Work task
Take the line that contains "785x761 pixels. At" and each line after it to the end of the data below, and set them down exactly, omitting pictures.

Input records

━━━━━━━━━━━━━━━━━━━━━━━━━━━━━━

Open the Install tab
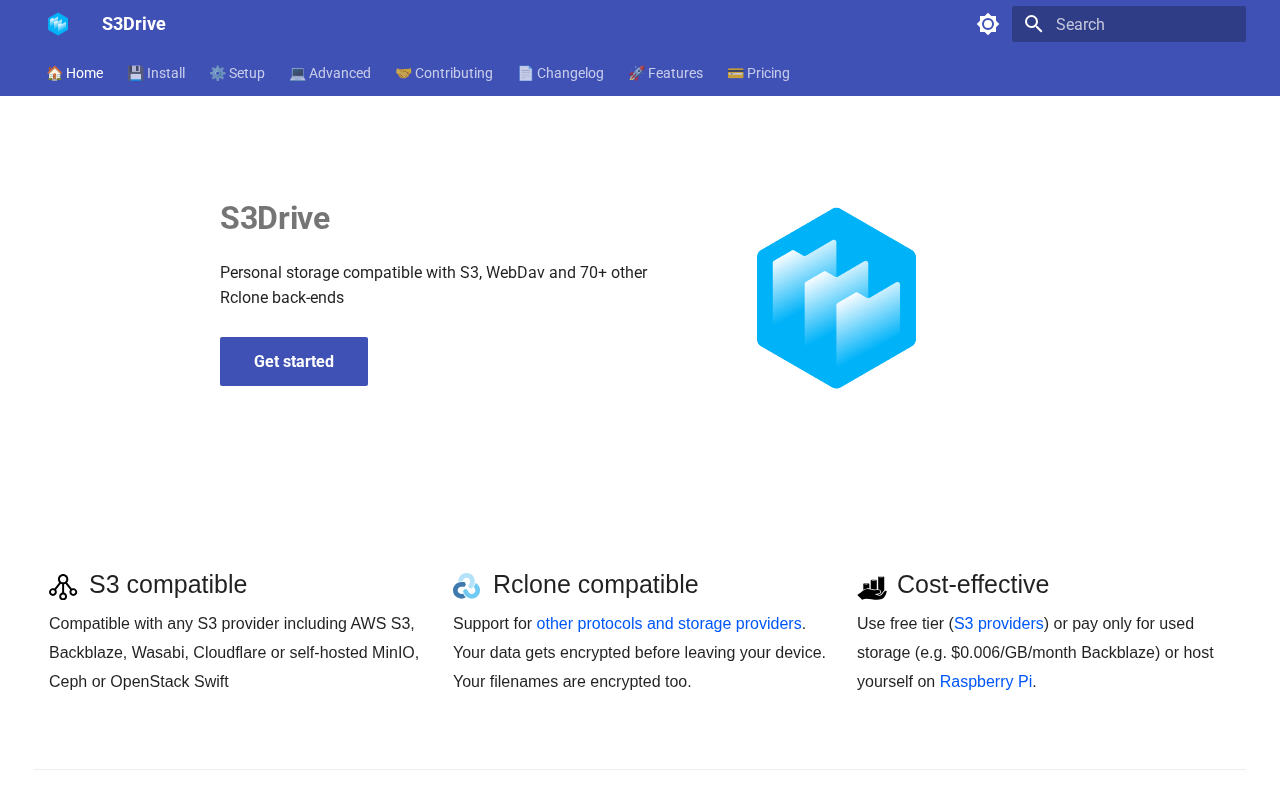tap(156, 73)
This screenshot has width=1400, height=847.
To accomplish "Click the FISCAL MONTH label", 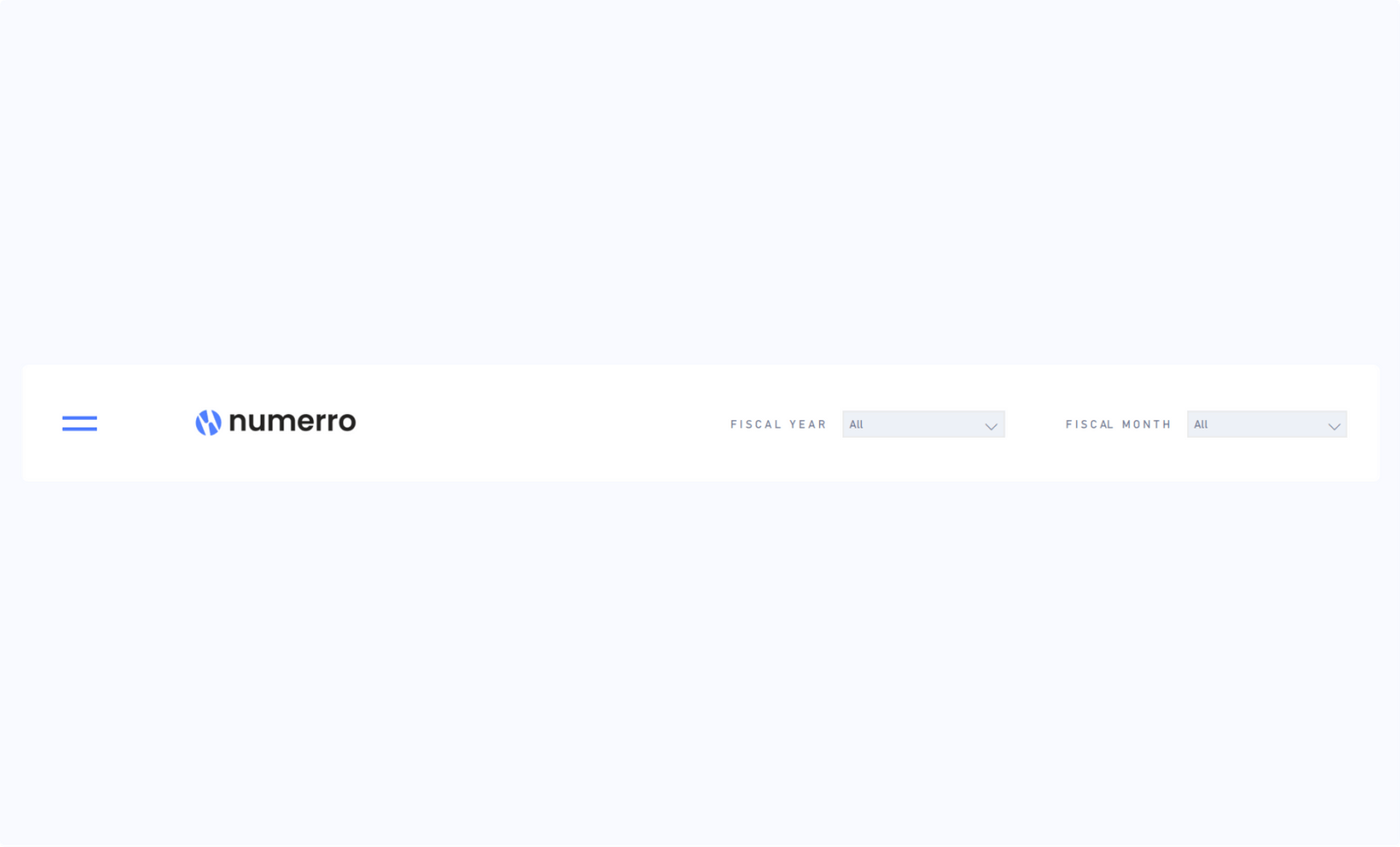I will (x=1118, y=424).
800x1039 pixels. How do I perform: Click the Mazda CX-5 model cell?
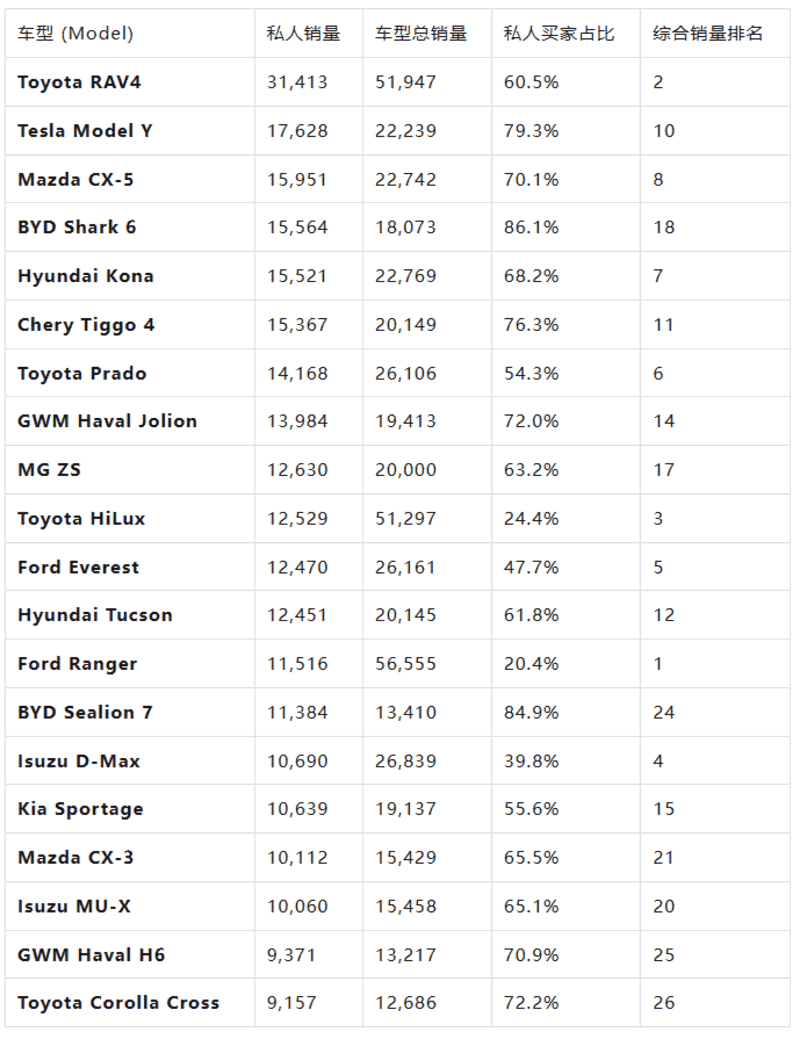coord(75,180)
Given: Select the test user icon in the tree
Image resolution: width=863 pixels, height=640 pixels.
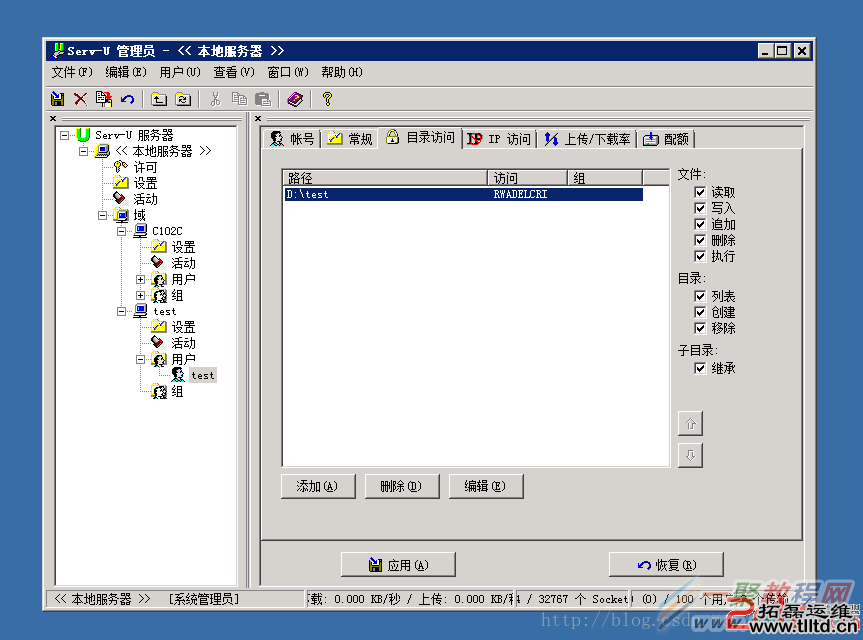Looking at the screenshot, I should (178, 375).
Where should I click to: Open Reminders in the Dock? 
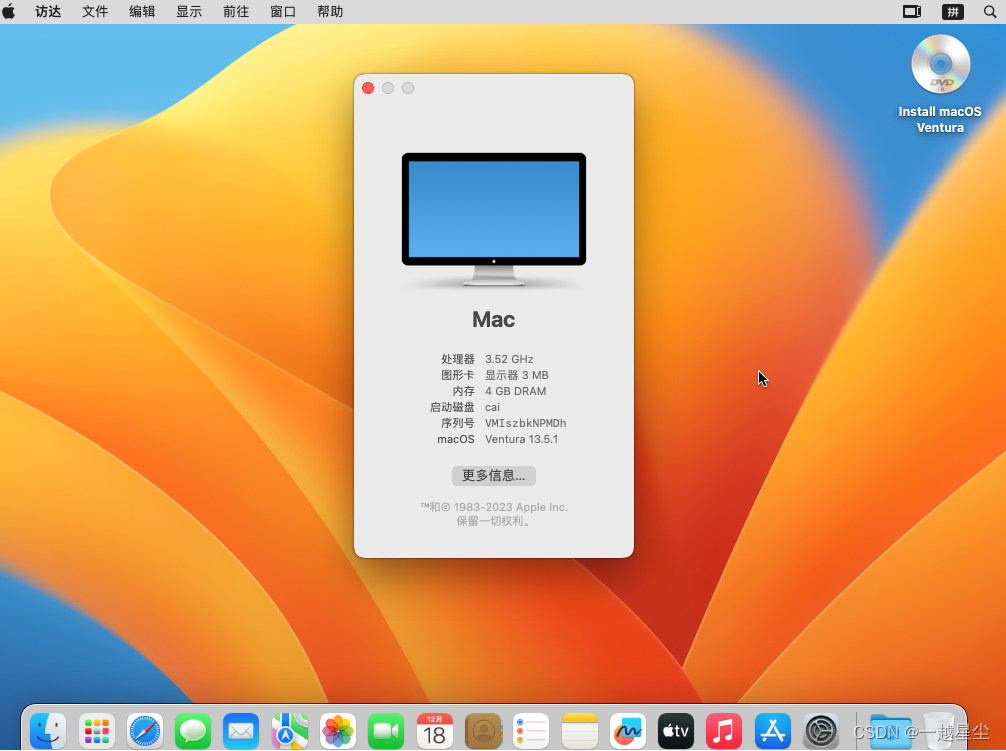(x=531, y=730)
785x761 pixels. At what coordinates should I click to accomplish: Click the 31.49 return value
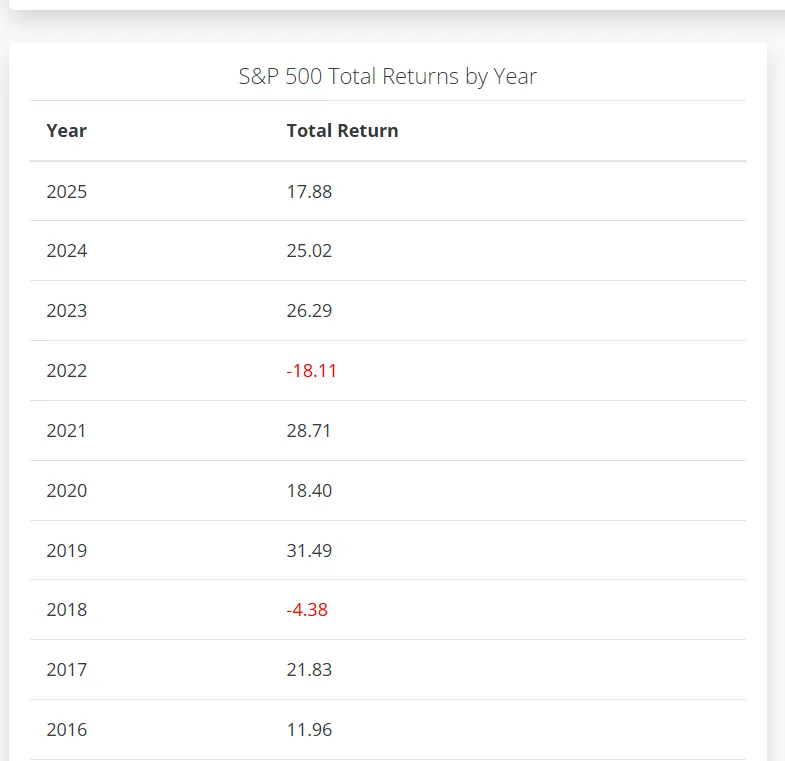(x=309, y=551)
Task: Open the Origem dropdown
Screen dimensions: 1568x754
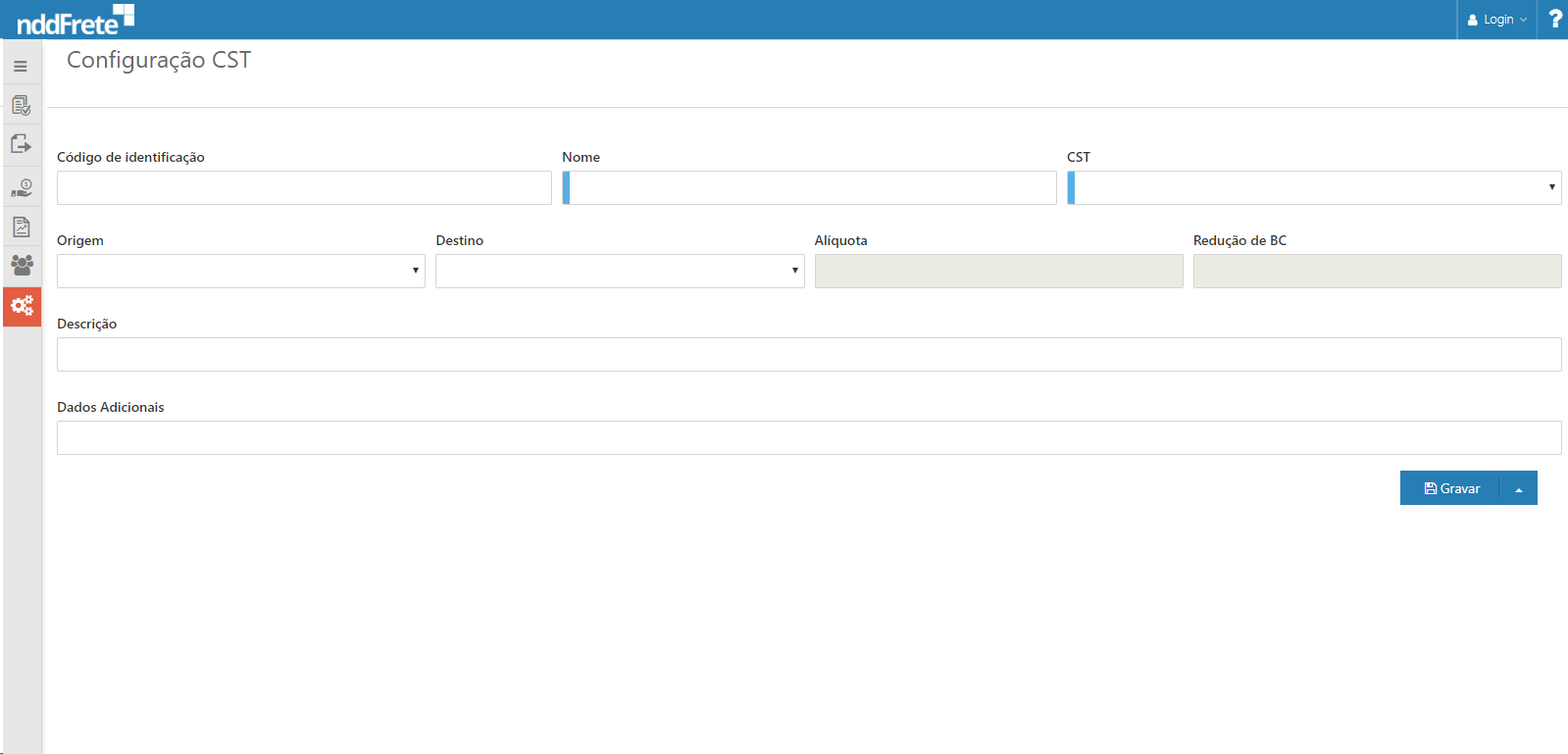Action: point(240,272)
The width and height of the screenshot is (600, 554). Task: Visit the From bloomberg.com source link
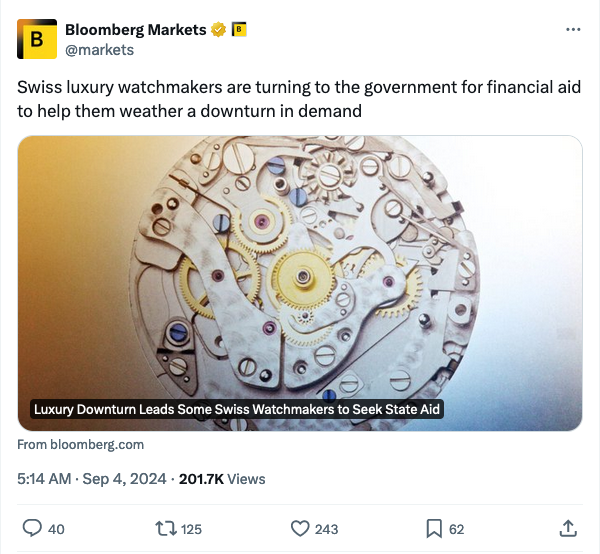pos(81,444)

━━━━━━━━━━━━━━━━━━━━━━━━━━━━━━

Response area
785x761 pixels. At what coordinates should I click to accomplish: Click the 31.49 return value
(x=309, y=551)
Task: Open the Origem dropdown
Screen dimensions: 1568x754
Action: point(240,272)
The width and height of the screenshot is (600, 554). Task: Visit the From bloomberg.com source link
pos(81,444)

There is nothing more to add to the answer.